For your Security Engine to collect and send metrics, make sure you’re using CrowdSec v1.6.3 or higher. Note: Not all Remediation Components report metrics to the CrowdSec Console. For details, refer to the official documentation.

Introduction

The Remediation Metrics page offers a clear and comprehensive view of the malicious activity that CrowdSec has detected and remediated on your infrastructure.
It provides key insights into:

  • The number and types of attacks
  • The impact of remediation measures
  • The estimated resources saved by stopping these threats
  • The blocklist that contribute to remediate malicious traffic

The page is divided into three main sections:

  • Malicious Intents – A breakdown of attack types associated with the IPs that your remediation components blocked.
  • Malicious Traffic Dropped/Discarded – Raw and estimated data showing how much malicious traffic has been dropped by your remediation components.
  • Projected Resources Saved – An estimate of the resources preserved thanks to traffic being dropped (e.g., storage, bandwidth, log volume).

Malicious Intents

At the top of the page, you'll see the Total Prevented Attacks for the selected time period. This gives you an immediate overview of how many threats CrowdSec has detected and remediated.

Total Prevented Attacks

The Malicious Intents section summarizes what a blocked IP was likely attempting (for example spam, scanning, or brute-force), based on behaviour patterns observed across the CrowdSec network. Because these IPs are blocked, we may not have direct evidence of what they tried in your environment. Treat the intent as an informed estimate derived from community data rather than a record of actions on your system.

Note: We cannot determine the exact action an IP took against your service. The displayed intent is an estimate inferred from broader network observations.

Malicious Intents Breakdown


Malicious Traffic Discarded

This section highlights the amount of malicious traffic that has been remediate by your bouncers. It includes both raw and estimated data on discarded requests, packets, and bytes.

  • Raw data represents actual traffic dropped by your remediation components (bouncers), powered by blocklists and security engines.
  • Estimated data is calculated by applying a coefficient to the raw metrics to provide a projected view of saved resources.
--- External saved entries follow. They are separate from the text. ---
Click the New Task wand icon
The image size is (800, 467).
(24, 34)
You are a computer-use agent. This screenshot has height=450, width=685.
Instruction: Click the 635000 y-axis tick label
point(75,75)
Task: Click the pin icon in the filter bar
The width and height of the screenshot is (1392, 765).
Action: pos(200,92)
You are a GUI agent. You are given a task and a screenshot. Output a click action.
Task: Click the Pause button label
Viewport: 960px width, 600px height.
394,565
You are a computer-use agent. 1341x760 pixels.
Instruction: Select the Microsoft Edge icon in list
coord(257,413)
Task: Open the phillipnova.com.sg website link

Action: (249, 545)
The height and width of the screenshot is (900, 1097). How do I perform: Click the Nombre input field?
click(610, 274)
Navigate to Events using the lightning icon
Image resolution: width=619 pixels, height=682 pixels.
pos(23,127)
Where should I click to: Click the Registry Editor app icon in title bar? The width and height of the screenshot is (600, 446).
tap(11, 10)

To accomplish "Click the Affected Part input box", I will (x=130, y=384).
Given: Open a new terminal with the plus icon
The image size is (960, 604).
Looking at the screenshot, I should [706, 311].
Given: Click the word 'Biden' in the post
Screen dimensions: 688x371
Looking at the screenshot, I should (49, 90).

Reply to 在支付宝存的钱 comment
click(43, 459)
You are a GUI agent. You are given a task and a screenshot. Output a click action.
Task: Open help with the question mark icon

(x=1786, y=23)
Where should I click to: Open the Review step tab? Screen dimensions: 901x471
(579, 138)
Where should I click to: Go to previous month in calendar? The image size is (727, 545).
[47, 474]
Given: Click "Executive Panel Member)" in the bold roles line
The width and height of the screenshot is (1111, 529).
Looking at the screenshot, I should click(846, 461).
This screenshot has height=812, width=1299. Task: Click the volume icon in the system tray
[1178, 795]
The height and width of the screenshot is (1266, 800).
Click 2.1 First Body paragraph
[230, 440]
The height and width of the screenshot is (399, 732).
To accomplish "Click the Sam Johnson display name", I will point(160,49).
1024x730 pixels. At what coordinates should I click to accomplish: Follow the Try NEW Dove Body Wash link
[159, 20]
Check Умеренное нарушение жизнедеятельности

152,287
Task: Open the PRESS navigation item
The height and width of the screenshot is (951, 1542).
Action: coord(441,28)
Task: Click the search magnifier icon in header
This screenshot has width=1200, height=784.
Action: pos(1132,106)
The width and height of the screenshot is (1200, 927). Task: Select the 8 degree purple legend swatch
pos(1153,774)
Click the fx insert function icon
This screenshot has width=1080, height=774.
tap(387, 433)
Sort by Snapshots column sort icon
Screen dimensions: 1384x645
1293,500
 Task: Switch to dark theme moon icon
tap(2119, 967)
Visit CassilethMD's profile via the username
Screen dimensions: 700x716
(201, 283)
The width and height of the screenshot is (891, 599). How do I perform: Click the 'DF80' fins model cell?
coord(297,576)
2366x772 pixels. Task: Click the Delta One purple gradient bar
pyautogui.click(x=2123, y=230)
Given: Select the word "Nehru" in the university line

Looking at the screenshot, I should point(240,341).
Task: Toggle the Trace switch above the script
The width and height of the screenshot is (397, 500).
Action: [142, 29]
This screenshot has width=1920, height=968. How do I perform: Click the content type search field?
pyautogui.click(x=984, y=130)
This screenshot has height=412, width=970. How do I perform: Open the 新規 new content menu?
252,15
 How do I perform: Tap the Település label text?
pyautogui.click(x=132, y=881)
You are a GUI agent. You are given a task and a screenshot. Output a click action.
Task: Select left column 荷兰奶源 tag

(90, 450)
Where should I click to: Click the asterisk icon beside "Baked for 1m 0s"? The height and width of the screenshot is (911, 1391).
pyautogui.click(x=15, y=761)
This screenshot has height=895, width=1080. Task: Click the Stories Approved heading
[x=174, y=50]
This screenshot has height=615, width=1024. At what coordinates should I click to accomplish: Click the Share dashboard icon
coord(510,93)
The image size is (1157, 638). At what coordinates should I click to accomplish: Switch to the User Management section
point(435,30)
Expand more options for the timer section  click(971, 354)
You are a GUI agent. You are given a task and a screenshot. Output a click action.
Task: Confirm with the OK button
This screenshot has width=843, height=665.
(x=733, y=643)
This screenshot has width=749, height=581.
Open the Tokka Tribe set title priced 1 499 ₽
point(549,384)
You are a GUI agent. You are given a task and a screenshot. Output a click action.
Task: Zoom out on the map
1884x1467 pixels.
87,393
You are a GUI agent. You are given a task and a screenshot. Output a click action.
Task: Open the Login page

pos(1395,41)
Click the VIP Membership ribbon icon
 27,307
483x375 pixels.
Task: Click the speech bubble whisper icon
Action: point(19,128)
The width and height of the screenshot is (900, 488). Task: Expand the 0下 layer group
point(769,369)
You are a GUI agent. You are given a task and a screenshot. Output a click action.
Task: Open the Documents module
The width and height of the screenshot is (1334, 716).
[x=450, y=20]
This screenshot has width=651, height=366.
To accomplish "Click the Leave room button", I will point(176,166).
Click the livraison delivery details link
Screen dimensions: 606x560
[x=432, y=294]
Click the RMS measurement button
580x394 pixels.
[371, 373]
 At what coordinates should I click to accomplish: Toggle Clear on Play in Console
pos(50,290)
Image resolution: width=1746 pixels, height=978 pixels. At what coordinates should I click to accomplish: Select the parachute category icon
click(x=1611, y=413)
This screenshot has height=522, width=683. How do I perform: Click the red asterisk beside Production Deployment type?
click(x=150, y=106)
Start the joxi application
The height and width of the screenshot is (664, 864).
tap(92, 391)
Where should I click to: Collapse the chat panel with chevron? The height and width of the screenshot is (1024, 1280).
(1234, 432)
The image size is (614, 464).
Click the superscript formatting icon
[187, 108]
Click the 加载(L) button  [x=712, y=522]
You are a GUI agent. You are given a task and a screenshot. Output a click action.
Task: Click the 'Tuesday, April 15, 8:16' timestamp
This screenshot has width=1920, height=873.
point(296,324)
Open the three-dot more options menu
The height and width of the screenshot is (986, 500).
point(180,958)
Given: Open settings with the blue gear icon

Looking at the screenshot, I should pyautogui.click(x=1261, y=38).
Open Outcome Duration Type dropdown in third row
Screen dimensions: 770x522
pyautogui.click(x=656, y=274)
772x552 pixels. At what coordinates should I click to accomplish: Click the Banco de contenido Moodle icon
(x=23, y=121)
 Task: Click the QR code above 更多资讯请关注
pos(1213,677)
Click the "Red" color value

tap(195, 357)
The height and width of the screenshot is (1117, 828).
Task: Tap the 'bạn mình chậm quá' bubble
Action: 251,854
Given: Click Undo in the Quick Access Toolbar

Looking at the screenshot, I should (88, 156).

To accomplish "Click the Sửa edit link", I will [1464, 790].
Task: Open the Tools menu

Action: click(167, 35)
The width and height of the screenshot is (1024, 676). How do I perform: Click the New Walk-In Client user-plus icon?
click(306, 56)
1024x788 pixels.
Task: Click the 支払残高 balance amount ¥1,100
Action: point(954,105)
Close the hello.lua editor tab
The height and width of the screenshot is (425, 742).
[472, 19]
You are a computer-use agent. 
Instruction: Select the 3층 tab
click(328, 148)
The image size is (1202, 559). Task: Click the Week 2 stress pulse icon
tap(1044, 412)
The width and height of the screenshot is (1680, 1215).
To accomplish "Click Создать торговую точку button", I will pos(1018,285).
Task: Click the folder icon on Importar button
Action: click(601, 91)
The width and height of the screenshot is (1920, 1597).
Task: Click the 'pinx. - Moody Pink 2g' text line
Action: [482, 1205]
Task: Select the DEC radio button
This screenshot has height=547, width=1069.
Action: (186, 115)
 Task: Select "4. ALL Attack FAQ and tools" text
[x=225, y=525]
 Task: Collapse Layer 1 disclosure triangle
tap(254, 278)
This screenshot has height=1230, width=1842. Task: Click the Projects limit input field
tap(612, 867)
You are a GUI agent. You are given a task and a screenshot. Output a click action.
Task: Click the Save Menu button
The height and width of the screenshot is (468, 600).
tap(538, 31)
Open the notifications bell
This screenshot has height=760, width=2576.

The data estimate is based on the following considerations:

  • For OSI L4 (firewall level) bouncers: 7 blocked packets make up about 1 blocked attack attempt (due to tcp-syn retries)
  • For OSI L7 (application level) bouncers: 1 blocked request makes up about 1 blocked attack attempt
  • 1 blocked attack attempt would result in 10 actual attacks if the attacker wasn't blocked, as most attackers will try a sequence of exploits in rapid succession.

Traffic Discarded

Below the graph, you’ll find a blocklist breakdown, ordered by the amount of traffic each list helped block.
To enhance your protection and block even more threats, explore the full set of CrowdSec Blocklists.


Projected Resources Saved

CrowdSec not only protects you from attacks but also helps you optimize your infrastructure by reducing resource usage.

This section estimates the resources saved as a result of blocking malicious traffic, including:

  • Outgoing Traffic – Bandwidth saved by stopping outgoing traffic, also known as egress traffic, from malicious sources.
  • Log Lines – Fewer events logged means reduced storage and processing.
  • Storage Space – Space saved by avoiding unnecessary log generation.

Projected Resources Saved

Just like the Malicious Traffic Discarded section, this view includes a blocklist breakdown showing which lists contributed most to resource savings.
To block more threats and save even more resources, consider using additional CrowdSec Blocklists.